The Corporation agrees to indemnify the Employee from any and all lawsuits filed directly against the Employee by a third party in his capacity as Employee and/or




Director of the Corporation.  The Corporation will pay all attorneys’ fees and costs to defend the Employee from any such lawsuits.


13.

Notices.


All notices required or permitted to be given under this Agreement shall be given by certified mail, return receipt requested, to the parties at the following addresses or such other addresses as either may designate in writing to the other party:


Corporation:

MREIC

Juniper Business Plaza

3499 Route 9N, Suite 3C

Freehold, NJ  07728


Employee:

Michael P. Landy

(Address on file)


14.

Governing Law.


This agreement shall be construed and governed in accordance with the laws of the State of New Jersey.


15.

Entire Contract.


This Agreement constitutes the entire understanding and agreement between the Corporation and Employee with regard to all matters herein.  There are no other agreements, conditions or representations, oral or written, express or implied, with regard thereto.  This agreement may be amended only in writing signed by both parties hereto.


16.

Modification and Waiver


No provision of this Employment Agreement may be modified, waived or discharged unless such waiver, modification or discharge is agreed to in writing and signed by Employee and such officer as may be specifically designated by the Board of Directors of the Corporation.  No waiver by either party hereto at any time of any breach by the other party hereof, or compliance with, any condition or provision of this Employment Agreement to be performed by such other party shall be deemed a waiver of similar or dissimilar provisions or conditions at the same or at any prior or subsequent time.


17.

Successors.


This Agreement shall be binding on the Company and any successor to any of its businesses or assets.

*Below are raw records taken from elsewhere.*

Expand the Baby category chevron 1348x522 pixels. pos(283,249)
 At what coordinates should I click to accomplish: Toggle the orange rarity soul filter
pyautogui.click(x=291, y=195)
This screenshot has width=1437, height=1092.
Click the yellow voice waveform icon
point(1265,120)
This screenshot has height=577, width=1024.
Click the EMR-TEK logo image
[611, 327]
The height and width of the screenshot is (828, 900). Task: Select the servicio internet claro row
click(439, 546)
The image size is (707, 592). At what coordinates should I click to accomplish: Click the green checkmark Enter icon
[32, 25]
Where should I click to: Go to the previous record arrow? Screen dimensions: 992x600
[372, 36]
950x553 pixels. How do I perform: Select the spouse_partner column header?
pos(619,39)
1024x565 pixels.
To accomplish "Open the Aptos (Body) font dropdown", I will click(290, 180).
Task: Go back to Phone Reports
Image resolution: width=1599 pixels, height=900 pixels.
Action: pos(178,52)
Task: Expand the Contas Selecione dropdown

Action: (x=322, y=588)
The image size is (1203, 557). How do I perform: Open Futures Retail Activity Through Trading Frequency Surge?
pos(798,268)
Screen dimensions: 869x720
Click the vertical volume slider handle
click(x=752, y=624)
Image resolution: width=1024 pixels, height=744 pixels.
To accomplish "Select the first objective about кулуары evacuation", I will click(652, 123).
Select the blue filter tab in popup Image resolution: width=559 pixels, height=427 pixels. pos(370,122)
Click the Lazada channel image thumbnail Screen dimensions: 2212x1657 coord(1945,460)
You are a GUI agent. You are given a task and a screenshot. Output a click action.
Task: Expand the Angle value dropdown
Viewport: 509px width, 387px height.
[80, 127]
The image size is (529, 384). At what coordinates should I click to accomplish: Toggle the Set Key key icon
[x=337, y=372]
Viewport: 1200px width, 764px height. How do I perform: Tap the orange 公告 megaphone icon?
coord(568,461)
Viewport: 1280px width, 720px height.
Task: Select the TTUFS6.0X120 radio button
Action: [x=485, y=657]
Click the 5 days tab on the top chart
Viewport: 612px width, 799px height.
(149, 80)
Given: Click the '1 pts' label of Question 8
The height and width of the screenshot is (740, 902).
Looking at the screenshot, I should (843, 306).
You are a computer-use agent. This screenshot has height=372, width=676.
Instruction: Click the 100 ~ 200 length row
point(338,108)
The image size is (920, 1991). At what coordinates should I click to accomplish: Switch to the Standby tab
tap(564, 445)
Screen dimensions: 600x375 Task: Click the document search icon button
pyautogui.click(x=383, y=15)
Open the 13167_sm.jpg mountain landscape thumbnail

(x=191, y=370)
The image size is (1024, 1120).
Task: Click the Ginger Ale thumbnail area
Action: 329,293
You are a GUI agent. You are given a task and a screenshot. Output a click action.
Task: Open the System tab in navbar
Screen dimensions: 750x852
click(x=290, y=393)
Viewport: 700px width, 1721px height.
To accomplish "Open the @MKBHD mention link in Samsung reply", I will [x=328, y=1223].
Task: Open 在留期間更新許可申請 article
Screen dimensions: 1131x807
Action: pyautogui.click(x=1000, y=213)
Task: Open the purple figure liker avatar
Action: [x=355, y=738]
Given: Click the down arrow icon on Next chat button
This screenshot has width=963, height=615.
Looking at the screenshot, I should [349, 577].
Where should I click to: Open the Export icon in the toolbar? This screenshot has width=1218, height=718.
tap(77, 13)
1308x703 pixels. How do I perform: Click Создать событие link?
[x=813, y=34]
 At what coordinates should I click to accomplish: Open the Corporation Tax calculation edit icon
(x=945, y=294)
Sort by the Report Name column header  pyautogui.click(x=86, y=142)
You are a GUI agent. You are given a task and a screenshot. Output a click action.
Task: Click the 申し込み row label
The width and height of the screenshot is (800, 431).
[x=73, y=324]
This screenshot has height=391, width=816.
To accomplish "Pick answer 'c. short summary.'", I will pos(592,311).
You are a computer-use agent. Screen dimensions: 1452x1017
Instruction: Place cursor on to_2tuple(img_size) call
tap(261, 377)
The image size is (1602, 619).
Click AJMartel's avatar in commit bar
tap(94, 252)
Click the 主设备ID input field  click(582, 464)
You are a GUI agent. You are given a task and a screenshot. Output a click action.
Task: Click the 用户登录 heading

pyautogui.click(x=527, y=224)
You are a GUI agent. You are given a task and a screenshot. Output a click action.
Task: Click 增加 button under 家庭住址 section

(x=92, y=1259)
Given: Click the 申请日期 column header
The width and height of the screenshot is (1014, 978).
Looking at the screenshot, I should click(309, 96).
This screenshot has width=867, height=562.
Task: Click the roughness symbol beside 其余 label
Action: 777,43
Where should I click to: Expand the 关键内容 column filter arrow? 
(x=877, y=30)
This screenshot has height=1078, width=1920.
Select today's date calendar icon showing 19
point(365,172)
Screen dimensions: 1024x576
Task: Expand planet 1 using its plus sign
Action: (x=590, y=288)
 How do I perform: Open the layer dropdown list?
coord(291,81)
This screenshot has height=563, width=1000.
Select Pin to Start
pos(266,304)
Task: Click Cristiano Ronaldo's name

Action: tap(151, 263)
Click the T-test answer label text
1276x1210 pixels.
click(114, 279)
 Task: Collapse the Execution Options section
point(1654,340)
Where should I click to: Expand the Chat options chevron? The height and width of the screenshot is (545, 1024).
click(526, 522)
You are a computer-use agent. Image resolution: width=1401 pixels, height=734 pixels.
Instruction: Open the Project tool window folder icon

This Agreement shall inure to the benefit of and be enforceable




by Employee’s personal and legal representatives, executors, administrators, successors, heirs, distributees, devisees and legatees.


18.

Severability


The invalidity or unenforceability of any provision of this Agreement, whether in whole or in part, shall not in any way affect the validity and/or enforceability of any other provisions herein contained.  Any invalid or unenforceable provision shall be deemed severable to the extent of any such invalidity of unenforceability.


19.

Headings


Headings used in this Employment Agreement are for convenience only and shall not be used to interpret its provisions.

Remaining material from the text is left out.